Un changement stratégique pour une collecte de données
Face à la lenteur du déploiement de ses robotaxis autonomes, Elon Musk a déclaré que Tesla devait accumuler des données de conduite spécifiques au Cybercab avant de pouvoir introduire un grand nombre de ces nouveaux véhicules sur les routes. L'entreprise est ainsi contrainte de modifier certains Cybercab en y ajoutant provisoirement des volants et des pédales afin d'accumuler plus de kilomètres et de calibrer spécifiquement leur châssis.
Cette nouvelle approche marque une rupture avec les affirmations passées de Tesla, selon lesquelles sa flotte existante de près de 10 millions de véhicules clients collectait déjà silencieusement en arrière-plan toutes les données de conduite nécessaires au développement des futurs véhicules entièrement autonomes. La société justifie également ce rythme ralenti par un impératif strict de prudence ainsi que sa volonté d'éviter la mauvaise presse.
Elon Musk tente de réorienter Tesla. Toutefois, son insistance à affirmer que le service de robotaxis de Tesla est en pleine croissance contraste avec la réalité : le kilométrage reste pratiquement stable, le nombre de véhicules semble diminuer et, malgré les affirmations de l’équipe de direction de Tesla selon lesquelles il n’y aurait « aucun incident notable », la sécurité de la technologie de conduite autonome semble rester une question en suspens.
L'entreprise a fait de son mieux pour présenter la situation comme évoluant dans la bonne direction. De son côté, Ashok Elluswamy, vice-président de l'IA chez Tesla, a récemment affirmé que les véhicules sans opérateur de sécurité avaient parcouru plus de 611 550 kilomètres. Et d'après Elon Musk, ce chiffre augmentait à un rythme de 10 % par semaine en matière de kilomètres parcourus. Mais ses critiques remettent ces chiffres en cause.
La prudence face aux risques d'accidents et de régulations
Elon Musk craint les conséquences d'un éventuel accident, affirmant que « blesser ne serait-ce qu'une personne ferait la une des médias du monde entier et que les régulateurs séviraient alors immédiatement contre leurs activités ». Au fil des ans, les véhicules Tesla ont été impliqués dans de nombreux accidents mortels, dont certains liés à des défaillances techniques de ses logiciels Autopilot et Full Self-Driving (FSD), et ses choix de conception.
« Nous avançons aussi vite que possible dans le déploiement du service de robotaxis, tout en veillant à ne blesser personne et, dans l’idéal, à ne même pas renverser un animal de compagnie », a déclaré Elon Musk aux investisseurs lors de la conférence téléphonique sur les résultats financiers du deuxième trimestre.

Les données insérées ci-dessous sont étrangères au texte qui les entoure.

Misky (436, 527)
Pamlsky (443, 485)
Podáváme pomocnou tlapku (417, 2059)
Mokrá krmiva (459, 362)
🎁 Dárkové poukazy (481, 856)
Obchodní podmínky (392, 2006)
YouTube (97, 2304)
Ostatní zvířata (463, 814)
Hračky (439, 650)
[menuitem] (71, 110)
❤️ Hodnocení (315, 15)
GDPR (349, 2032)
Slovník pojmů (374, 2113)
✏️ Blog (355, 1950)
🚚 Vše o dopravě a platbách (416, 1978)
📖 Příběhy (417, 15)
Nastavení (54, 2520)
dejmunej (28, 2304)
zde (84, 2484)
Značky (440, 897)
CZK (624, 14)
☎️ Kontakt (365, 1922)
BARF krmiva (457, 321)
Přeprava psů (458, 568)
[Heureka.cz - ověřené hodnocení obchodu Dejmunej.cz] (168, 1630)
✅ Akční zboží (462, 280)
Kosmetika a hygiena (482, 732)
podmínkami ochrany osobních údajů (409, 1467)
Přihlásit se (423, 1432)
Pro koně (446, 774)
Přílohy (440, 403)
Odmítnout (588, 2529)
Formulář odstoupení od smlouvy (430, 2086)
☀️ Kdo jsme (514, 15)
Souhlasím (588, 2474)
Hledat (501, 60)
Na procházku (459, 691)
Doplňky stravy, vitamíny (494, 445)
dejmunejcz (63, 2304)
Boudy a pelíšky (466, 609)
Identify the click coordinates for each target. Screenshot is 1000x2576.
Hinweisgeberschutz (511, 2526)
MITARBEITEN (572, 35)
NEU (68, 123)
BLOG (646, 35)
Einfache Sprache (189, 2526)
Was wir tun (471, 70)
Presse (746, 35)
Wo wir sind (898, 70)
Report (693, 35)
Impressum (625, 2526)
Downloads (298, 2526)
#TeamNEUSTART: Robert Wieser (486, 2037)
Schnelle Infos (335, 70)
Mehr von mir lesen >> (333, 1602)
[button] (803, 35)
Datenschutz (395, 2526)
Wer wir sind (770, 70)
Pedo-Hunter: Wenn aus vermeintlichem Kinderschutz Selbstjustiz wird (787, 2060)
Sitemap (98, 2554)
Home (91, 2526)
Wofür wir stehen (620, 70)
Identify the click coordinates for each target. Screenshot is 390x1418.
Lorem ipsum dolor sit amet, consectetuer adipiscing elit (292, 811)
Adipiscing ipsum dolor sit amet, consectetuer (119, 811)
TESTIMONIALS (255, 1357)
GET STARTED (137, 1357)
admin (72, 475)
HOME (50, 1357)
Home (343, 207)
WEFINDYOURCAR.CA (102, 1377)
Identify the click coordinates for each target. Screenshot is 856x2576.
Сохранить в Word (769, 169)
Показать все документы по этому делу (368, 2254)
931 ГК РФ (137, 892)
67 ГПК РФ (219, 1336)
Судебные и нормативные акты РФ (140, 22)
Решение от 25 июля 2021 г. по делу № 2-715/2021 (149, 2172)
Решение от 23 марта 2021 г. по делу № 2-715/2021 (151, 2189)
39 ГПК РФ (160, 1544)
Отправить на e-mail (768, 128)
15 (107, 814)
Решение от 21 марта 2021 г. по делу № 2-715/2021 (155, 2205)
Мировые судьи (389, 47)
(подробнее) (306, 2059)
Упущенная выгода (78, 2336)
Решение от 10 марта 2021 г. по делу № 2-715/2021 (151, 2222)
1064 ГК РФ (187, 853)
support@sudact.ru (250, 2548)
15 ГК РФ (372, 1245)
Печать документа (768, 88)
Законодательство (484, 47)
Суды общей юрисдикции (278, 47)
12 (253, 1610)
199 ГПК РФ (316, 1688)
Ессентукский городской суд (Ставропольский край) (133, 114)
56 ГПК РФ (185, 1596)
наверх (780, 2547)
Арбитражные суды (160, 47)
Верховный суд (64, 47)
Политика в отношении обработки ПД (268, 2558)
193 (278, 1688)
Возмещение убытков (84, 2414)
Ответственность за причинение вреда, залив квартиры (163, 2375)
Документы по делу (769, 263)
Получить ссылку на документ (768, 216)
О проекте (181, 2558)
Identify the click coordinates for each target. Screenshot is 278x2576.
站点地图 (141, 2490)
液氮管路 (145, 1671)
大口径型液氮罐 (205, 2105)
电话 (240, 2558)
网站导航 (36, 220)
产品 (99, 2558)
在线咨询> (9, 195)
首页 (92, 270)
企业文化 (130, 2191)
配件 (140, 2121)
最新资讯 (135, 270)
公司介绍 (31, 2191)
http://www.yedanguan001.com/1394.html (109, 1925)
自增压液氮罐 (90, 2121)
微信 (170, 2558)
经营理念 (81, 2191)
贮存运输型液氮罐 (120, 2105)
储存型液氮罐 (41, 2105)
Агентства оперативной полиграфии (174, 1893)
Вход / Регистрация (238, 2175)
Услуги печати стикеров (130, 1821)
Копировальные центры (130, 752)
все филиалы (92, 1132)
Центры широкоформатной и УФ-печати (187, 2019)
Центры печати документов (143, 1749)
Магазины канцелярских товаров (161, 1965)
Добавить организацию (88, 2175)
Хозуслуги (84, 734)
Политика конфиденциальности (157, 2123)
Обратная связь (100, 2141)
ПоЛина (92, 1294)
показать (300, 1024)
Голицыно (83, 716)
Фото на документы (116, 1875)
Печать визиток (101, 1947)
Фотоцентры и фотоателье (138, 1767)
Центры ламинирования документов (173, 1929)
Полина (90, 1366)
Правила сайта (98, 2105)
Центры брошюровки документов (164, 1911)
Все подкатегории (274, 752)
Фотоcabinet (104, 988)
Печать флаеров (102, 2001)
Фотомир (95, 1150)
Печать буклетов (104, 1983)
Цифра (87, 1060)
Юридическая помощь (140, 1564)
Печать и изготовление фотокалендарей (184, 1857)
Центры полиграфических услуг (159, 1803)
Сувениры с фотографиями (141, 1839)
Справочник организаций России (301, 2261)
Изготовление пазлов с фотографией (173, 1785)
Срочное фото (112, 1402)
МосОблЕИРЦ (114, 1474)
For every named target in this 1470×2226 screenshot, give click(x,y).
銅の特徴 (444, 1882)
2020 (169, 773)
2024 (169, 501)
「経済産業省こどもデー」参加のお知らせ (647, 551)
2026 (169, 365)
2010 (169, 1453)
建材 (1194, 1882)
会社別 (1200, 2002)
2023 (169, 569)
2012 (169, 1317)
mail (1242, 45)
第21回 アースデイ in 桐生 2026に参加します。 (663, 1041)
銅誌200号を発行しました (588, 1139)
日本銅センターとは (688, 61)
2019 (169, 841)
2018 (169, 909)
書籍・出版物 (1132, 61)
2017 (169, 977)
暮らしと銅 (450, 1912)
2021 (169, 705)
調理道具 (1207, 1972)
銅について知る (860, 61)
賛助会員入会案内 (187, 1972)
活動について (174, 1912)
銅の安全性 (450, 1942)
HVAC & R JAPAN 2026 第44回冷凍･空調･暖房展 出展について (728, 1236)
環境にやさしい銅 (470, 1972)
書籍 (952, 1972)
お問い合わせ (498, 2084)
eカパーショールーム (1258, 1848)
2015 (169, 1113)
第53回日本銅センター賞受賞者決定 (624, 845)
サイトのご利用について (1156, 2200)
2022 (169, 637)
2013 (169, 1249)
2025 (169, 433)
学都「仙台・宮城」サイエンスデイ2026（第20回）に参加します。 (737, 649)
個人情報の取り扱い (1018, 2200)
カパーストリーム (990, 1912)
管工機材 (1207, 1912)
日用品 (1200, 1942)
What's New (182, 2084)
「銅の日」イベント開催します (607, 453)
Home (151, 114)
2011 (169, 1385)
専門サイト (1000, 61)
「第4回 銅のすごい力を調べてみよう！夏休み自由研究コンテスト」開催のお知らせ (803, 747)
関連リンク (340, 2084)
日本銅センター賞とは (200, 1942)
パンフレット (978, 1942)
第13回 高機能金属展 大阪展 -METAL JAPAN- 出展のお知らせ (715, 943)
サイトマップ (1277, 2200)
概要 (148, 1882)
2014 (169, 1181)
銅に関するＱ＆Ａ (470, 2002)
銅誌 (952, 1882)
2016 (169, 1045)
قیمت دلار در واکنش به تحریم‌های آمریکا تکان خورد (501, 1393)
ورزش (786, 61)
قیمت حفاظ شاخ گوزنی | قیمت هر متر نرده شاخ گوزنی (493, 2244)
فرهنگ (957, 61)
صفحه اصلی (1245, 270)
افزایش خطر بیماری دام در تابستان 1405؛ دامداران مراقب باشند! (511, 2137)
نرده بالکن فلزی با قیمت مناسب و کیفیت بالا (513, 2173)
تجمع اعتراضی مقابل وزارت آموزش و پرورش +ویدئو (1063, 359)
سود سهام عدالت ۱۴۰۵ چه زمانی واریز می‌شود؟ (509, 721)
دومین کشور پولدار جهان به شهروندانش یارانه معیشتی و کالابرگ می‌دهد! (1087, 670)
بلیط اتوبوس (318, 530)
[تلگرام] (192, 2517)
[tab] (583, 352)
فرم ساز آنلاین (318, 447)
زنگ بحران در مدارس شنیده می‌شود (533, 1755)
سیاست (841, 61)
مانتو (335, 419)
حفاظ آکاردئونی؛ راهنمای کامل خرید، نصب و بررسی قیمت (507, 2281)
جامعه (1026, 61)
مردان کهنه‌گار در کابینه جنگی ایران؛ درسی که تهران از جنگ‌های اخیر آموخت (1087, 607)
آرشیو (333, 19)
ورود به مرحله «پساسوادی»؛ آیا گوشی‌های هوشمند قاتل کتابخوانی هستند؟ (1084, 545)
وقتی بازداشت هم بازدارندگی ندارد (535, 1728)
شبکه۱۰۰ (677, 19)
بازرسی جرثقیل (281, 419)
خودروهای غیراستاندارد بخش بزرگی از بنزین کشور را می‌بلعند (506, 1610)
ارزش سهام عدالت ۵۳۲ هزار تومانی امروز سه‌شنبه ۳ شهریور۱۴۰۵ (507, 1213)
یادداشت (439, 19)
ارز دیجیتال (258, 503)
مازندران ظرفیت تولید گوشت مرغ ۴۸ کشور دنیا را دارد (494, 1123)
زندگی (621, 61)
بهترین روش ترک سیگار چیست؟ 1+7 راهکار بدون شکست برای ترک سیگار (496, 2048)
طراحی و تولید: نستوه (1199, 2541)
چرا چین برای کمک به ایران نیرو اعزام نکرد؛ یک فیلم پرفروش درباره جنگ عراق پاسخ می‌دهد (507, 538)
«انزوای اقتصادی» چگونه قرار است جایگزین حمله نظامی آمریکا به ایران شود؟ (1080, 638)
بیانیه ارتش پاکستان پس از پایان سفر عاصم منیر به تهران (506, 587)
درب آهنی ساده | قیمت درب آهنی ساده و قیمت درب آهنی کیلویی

L'entreprise a tout de même dû signaler 22 accidents aux autorités au cours de l'année d'essai de son service, dont plusieurs collisions à basse vitesse avec des obstacles et quelques incidents causés par des téléopérateurs à distance. Selon un rapport de février, les robotaxis de Tesla d'Elon Musk ont un taux d'accidents neuf fois plus élevé que les conducteurs humains, et ce malgré la présence d'un moniteur de sécurité dans chaque véhicule.
De plus, selon le rapport financier du quatrième trimestre 2025 de Tesla, sa flotte de robotaxis a parcouru environ 500 000 miles (environ 804 672 kilomètres) à Austin en novembre 2025. Cela correspond à environ un accident tous les 55 000 miles (environ 88 514 km). À titre de comparaison, selon les données de la NHTSA, les conducteurs humains aux États-Unis ont en moyenne environ un accident signalé à la police tous les 500 000 miles.
Cela signifie que les robotaxis de Tesla ont un taux d'accidents 9 fois supérieur à celui des conducteurs humains moyens. Toutefois, ce chiffre n'inclut pas les incidents non signalés à la police. Si l'on ajoute ceux-ci, ou plutôt une estimation de ceux-ci, les humains sont plus proches de 200 000 miles (321 869 kilomètres) entre deux accidents, ce qui reste bien meilleur que les robotaxis déployés par l'entreprise d'Elon Musk sur les routes publiques.
Tesla maintient le cap technologique basé sur les caméras
Malgré les nombreuses défaillances techniques, Tesla réaffirme la pertinence de ses choix matériels. Ashok Elluswamy a lancé une pique aux concurrents de Tesla qui utilisent des capteurs LiDAR, contrairement à l’approche de Tesla qui repose exclusivement sur des caméras. « Historiquement, les soi-disant experts ont toujours affirmé qu’il fallait des lidars, des radars, des cartes HD et tout le tralala pour conduire en toute sécurité », a-t-il déclaré.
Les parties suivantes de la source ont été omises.